La dernière oeuvre sur laquelle je souhaiterais dire quelques mots, bien moins connue que les deux précédentes, s’intitule La Peau froide, un roman fantastique d’Albert Sànchez Piñol, un auteur catalan que j’affectionne tout particulièrement. Sans trop en dévoiler sur ce livre, je soulignerais simplement qu’il constitue un parfait exemple de solidarité humaine, malgré les compromis nécessaires à réaliser en temps d’urgence, et ce en dépit des différends qui peuvent entraver la coopération : c’est alors littéralement une question de vie ou de mort.
Pour conclure, j’aimerais dresser une liste de quelques-uns de mes coups de coeur, (outre ceux dont j’ai traité dans le présent article) parmi les œuvres que j’ai lues au cours de la pandémie et que je vous conseille, chers lecteurs et chères lectrices.

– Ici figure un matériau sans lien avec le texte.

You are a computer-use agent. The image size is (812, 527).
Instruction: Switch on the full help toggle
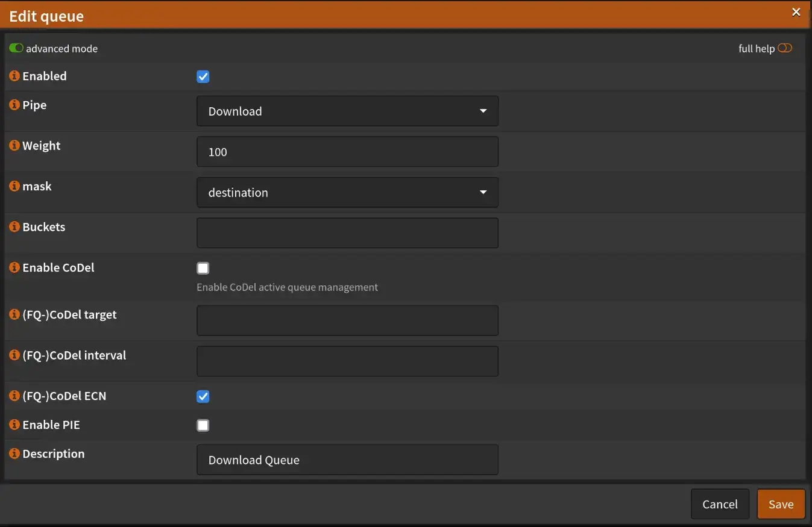(x=784, y=48)
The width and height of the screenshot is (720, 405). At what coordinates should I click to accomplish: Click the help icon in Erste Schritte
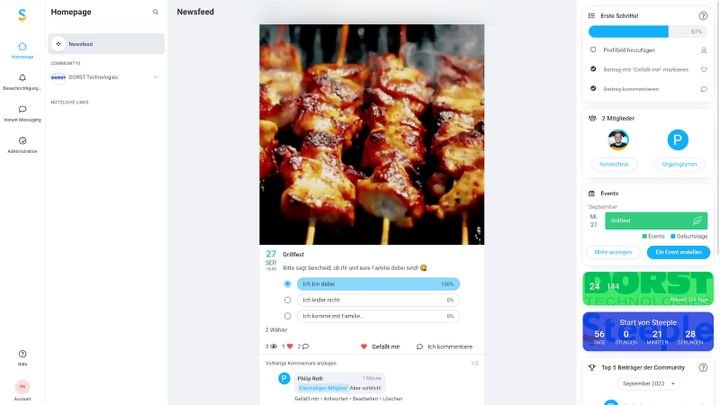point(703,15)
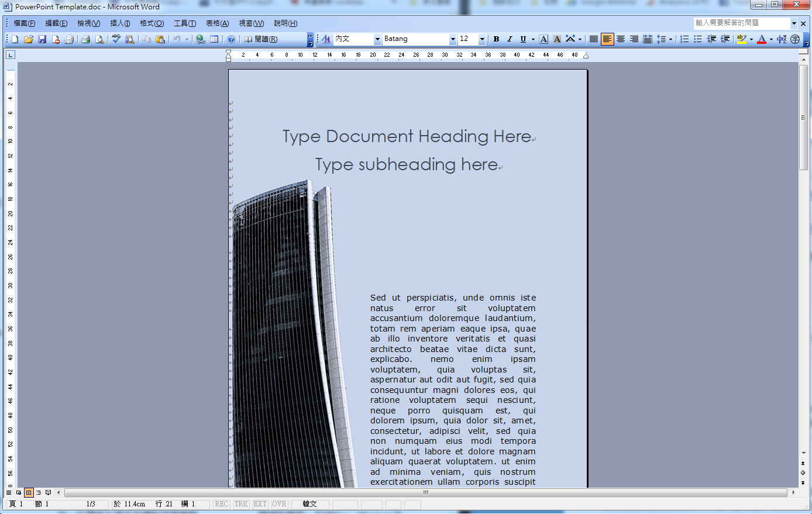Viewport: 812px width, 514px height.
Task: Click the Save floppy disk icon
Action: [42, 39]
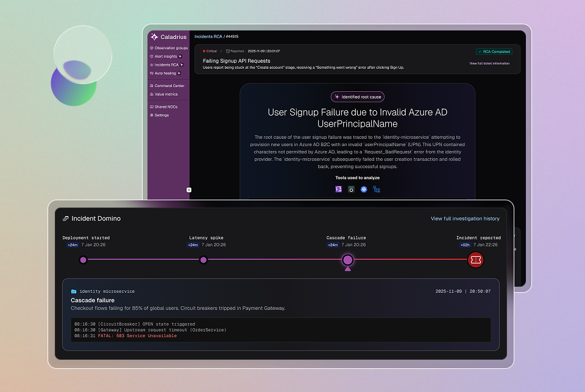Click the identity microservice folder icon
Screen dimensions: 585x392
74,292
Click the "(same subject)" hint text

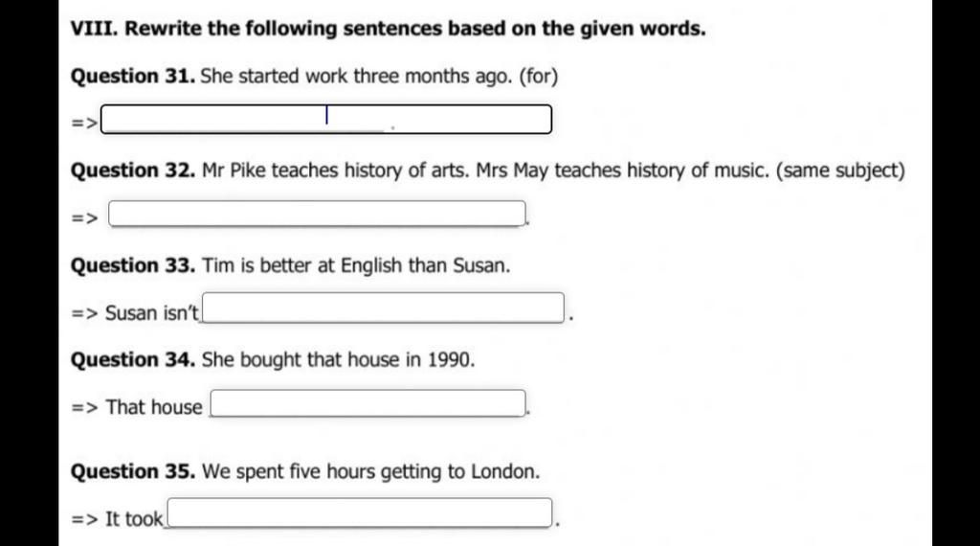coord(840,171)
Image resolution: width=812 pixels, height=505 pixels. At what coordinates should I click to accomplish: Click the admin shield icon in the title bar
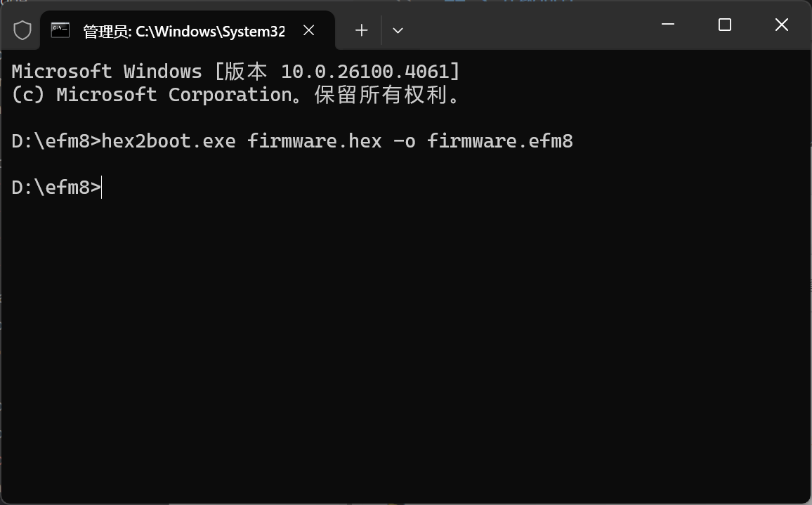pos(22,29)
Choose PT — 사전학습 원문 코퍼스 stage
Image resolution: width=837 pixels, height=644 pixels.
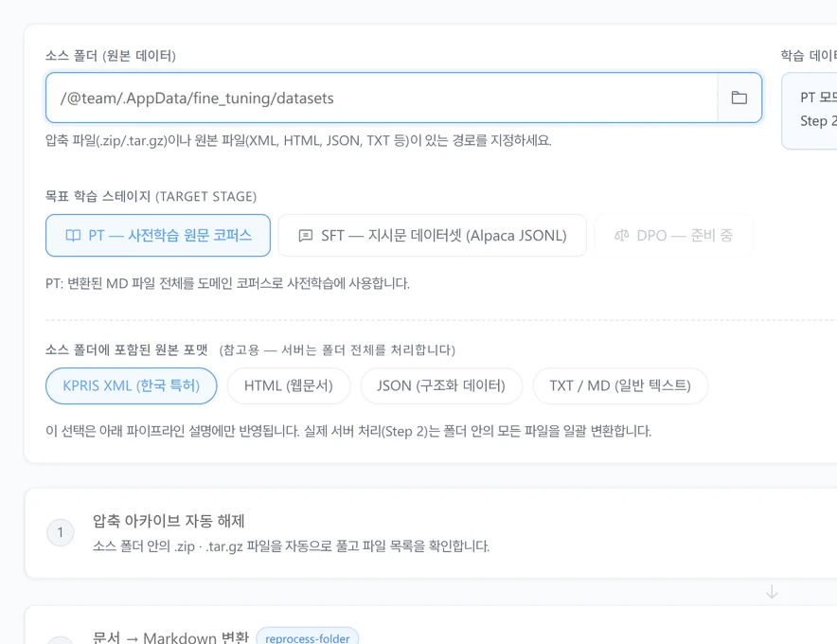158,236
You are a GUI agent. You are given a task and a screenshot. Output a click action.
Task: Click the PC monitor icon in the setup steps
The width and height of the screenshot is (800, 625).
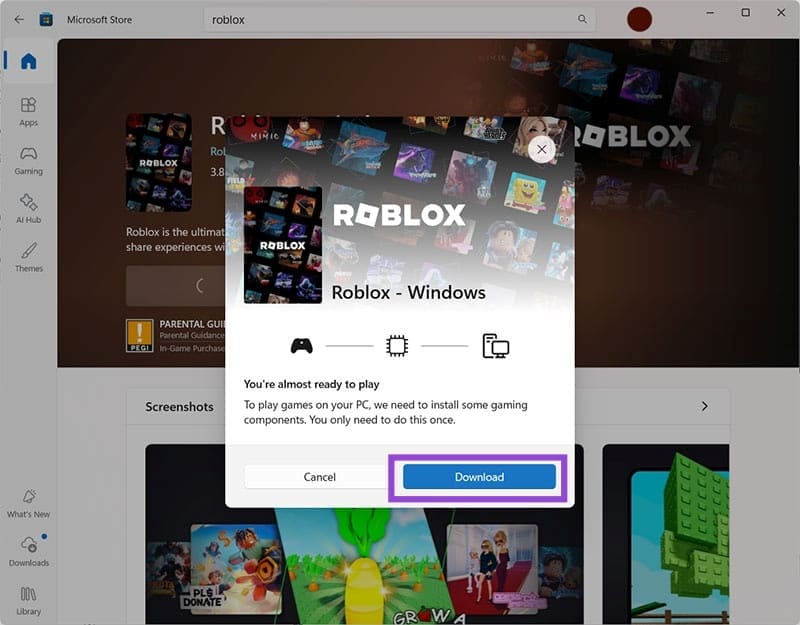(497, 344)
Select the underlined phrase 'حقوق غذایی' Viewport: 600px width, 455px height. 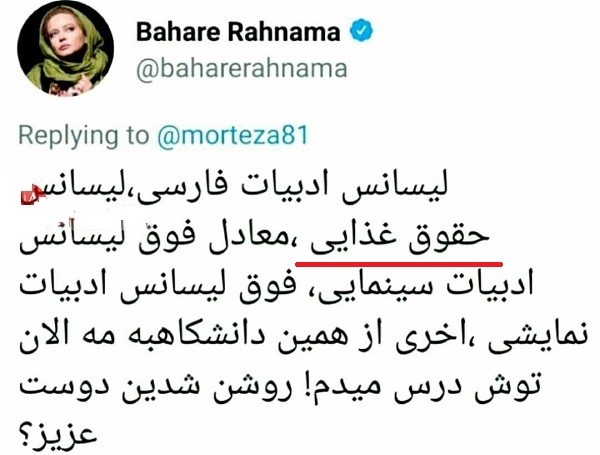[x=400, y=238]
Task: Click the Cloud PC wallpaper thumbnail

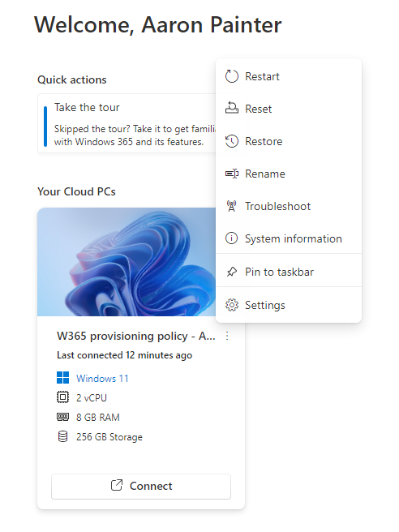Action: pyautogui.click(x=127, y=262)
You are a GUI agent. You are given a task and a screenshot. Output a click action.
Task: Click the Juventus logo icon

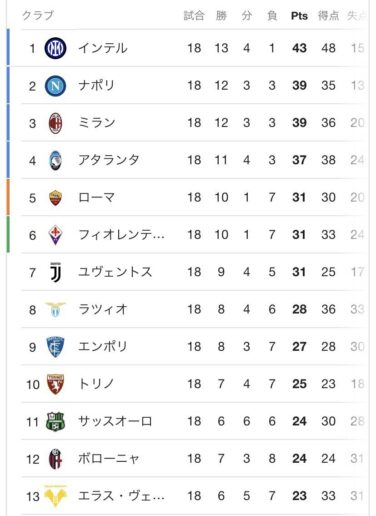point(55,272)
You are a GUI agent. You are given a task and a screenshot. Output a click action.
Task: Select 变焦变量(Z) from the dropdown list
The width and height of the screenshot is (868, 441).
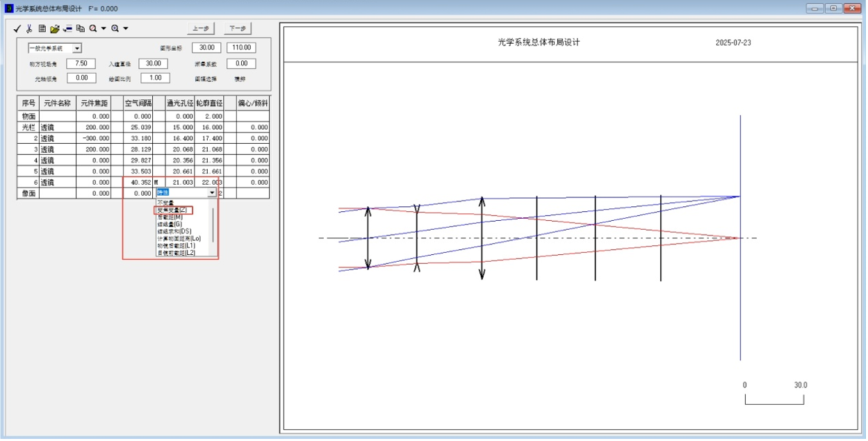173,210
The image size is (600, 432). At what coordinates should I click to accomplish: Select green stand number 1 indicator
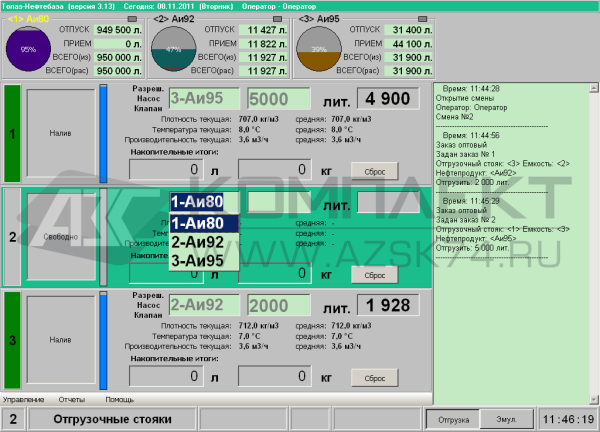[x=12, y=132]
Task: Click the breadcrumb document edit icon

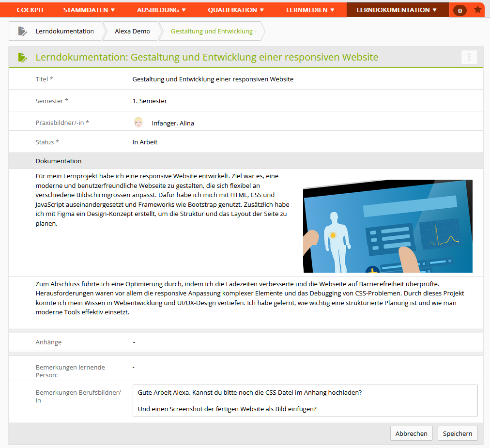Action: point(22,31)

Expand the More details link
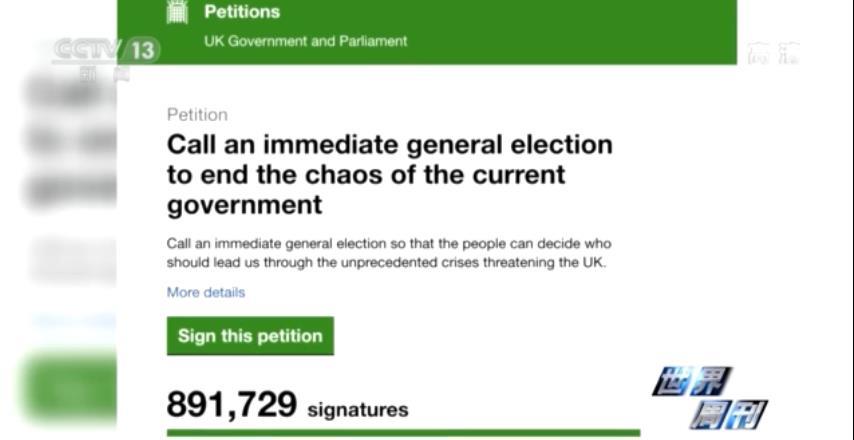(205, 292)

- La mort d’un commis de dépanneur de Jean-François Aubé, Lévesque Éditeur.
- Shuni de Naomi Fontaine, Mémoire d’encrier.
- Océan Mer d’Alessandro Baricco, Gallimard.
- La pensée blanche de Lilian Thuram, Mémoire d’encrier.
- Kafka sur le rivage de Haruki Murakami, 10/18.
- St Kilda de Fanie Demeule, Québec-Amérique.
- Le Président Schreber de Sigmund Freud, Payot.
- Dieu et nous seuls pouvons de Michel Folco, Seuil.
- La nouvelle lutte des classes de Slavoj Žižek, Fayard.
- La méthode Schopenhauer d’Irvin Yalom, Seuil.